結構型超級電容器(SSC)具有高比電容、優異的結構強度與長循環壽命等特性進而受到廣泛的關注，使SSC成為便攜式設備、電動車與航太產業最具吸引力的選擇。本研究探討一種新型的SSC，其電極採用雙向編織碳纖維，介電層採用雙向編織玻璃纖維，電解液使用PVA-KOH 的鹼性聚合物，基材則使用環氧樹脂與硬化劑。透過樹脂塗布成型(RS)、無預先抽真空之樹脂轉注成型(RTM)、預先抽真空之樹脂轉注成型(RTMV)與真空輔助樹脂轉注成型(VARTM)四種製程用以製作SSC，比較不同製程對於SSC性能變化的影響，旨在製造出孔隙率低、性質穩定、尺寸與厚度皆均勻的SSC。實驗結果表明，透過預先使用真空泵浦排出纖維中的空氣並提高灌注電解液時的氣壓，可以有效地降低SSC 之孔隙率並使其電化學性質與機械性質得到大幅的提升。同時，為了確定SSC最適當的電化學和機械性質範圍，製作了三種不同樹脂含量的SSC，當樹脂含量在15 wt%到30 wt%之間時，SSC表現出最為優秀的性質。綜上所述，本研究成功開發出了穩定成型的SSC製程，並透過製程上的優化與改善成功提升SSC之各項性質，為日後SSC的研究與應用奠定了穩固的基礎。

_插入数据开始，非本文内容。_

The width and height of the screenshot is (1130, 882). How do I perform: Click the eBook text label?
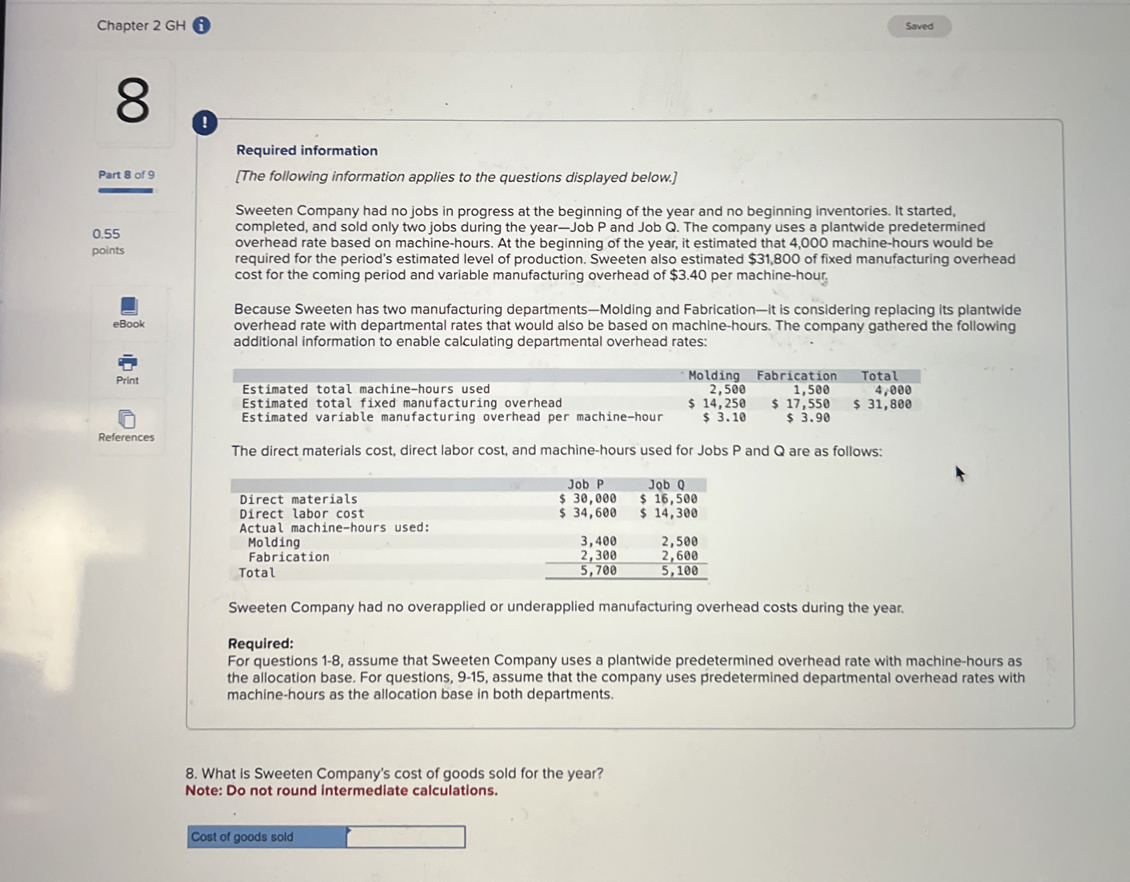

This study investigated the structural supercapacitor (SSC) with high specific capacitance, high structural strength, fast charging and discharging, and stable charging and discharging cycle. It uses woven carbon fiber as the electrode, woven glass fiber as an insulating layer, alkaline and epoxy resin compound as electrolyte. Four processes, resin smear molding (RS), resin transfer molding without vacuum (RTM), resin transfer molding with vacuum (RTMV), and vacuum assisted resin transfer molding (VARTM), are used to produce the SSC, and the most suitable process for SSC was selected by comparing the results. Due to the vacuum and injecting the electrolyte through high air pressure, the electrochemical and mechanical properties of SSC can be greatly improved, and the porosity in SSC can be reduced at the same time. The best electrochemical performance mechanical properties of SSCs were observed in the range of resin content from 15 wt% to 30 wt%. This study contributes to the development of SSCs through the establishment of the fabrication process with improvement of part quality.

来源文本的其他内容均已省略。